Anne ve babanın çocuk üzerindeki baskısı,sevgisizlik,ilgisizlik çocuğun hızlanmasına neden oluyor.Hızlı konuşan çocukları gördüğümde soruyorum,sonuç hep aynı çıkıyor.Bazen görüyorum,annesi; "çabuk acele et,hadi,hadi,hadi" diyerek çocuğun iki ayağını bir pabuca sokuyor.Çocuğun karar mekanizması ile oyucak gibi oynuyor.Çocuğun ritmi bozuluyor.Çocuğum ayakkabısını giyerken onu büyük bir sabırla,7 dakikada beklesem,bekliyorum.Onun o işi tam olarak duyumsayarak,algılayarak hissetmesini sağladığımı düşünüyorum.Yani çocuk yetiştirme birazda tahammül işi,sabır işi.

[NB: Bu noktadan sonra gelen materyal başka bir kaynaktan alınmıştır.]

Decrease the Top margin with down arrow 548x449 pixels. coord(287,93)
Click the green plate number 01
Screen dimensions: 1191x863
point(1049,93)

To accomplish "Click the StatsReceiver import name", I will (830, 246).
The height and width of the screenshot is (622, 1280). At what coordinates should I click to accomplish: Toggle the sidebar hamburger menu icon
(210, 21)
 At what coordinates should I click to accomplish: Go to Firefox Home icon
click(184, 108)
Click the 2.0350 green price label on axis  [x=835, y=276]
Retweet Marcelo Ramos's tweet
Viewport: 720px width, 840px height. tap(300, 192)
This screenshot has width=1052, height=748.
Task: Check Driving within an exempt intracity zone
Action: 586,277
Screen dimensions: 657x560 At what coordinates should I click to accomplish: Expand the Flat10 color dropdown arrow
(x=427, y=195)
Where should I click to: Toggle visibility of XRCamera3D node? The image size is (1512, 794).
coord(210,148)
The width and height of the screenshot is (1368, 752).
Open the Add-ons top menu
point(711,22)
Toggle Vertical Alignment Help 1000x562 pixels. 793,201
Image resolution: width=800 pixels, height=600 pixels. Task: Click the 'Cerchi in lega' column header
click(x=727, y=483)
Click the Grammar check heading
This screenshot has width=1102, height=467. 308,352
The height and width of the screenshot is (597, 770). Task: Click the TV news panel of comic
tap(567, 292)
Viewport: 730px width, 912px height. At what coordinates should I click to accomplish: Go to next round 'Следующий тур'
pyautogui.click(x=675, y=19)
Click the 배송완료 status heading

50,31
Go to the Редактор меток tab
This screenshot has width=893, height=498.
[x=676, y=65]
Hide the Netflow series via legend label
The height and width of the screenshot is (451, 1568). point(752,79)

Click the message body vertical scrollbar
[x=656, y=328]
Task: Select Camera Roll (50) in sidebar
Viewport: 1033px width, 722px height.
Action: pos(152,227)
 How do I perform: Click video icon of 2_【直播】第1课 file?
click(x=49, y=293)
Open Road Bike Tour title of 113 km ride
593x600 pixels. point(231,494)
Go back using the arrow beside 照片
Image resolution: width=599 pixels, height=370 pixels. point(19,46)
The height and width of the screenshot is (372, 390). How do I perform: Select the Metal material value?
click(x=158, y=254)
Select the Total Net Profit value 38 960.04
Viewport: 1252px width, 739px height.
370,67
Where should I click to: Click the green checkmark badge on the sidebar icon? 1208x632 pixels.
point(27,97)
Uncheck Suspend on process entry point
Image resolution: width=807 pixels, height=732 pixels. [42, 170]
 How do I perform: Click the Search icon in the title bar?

3 yaşındaki oğlumu yetiştirirken bu konuda çok dikkat ediyoruz.Bebeklik döneminde,annesinin sürekli yanında olması(çalışmaması) , bakımının (altı kirlendiğinde temizlenmesi, acıktığında emzirilmesi) zamanında yapılması,geceleri uyandığında ışık hızında hemen yanında olması,çocuğumuzun temel güven duygusunun oluşmasını sağladığını düşünüyorum.Bu güven duygusuyla,dış dünyayıda güvenli olarak algıladığını görüyoruz.Küçük yaşlarda,yani 4-5 yaşlarından önce anneden-babadan ayrı çocuk yuvalarına,kreşlere bırakılmış çocuklarda bu konuda sıkıntı olabilir.Bir arkadaşım,eşide çalıştığı için,1 yaşındaki oğlunu kreşe vermek zorunda kaldı.Şu an sorun yok gibi gözüküyor ama,anne kucağından,kokusundan ayrı bir şekilde büyümesini dikkatle izliyor olacağım.Bakalım çocuk kendi sınırlarını nasıl belirleyecek.Güven duygusu nasıl gelişecek.Pedagog Adem GÜNEŞ in de söylediği gibi "Çocuk 4 yaşında doğar" yani kesinlikle bu yaşa kadar annesinden ayrılmaması gerekiyor.Biz konuda doğru hareket ettik.Çünkü benim için çocuğumun matematik öğretmeni olamaması önemli değil.Belki ressam,belki sanatçı,belki tüccar, belki kuaför olacak ama,ruhundaki dinginlik ile insanlara faydalı olacak.Zorla çocuğun kafasından aşağıya matematik dökemezsin ama,sert-kızgın baktığımızda bile incilen çocuğumuzun ruhu ile bir oyun hamuru misali oynayabiliriz.Bu sebeple ruh gelişimi konusunda,çocuğun kendini önemli hissetmesini sağlamalıyız.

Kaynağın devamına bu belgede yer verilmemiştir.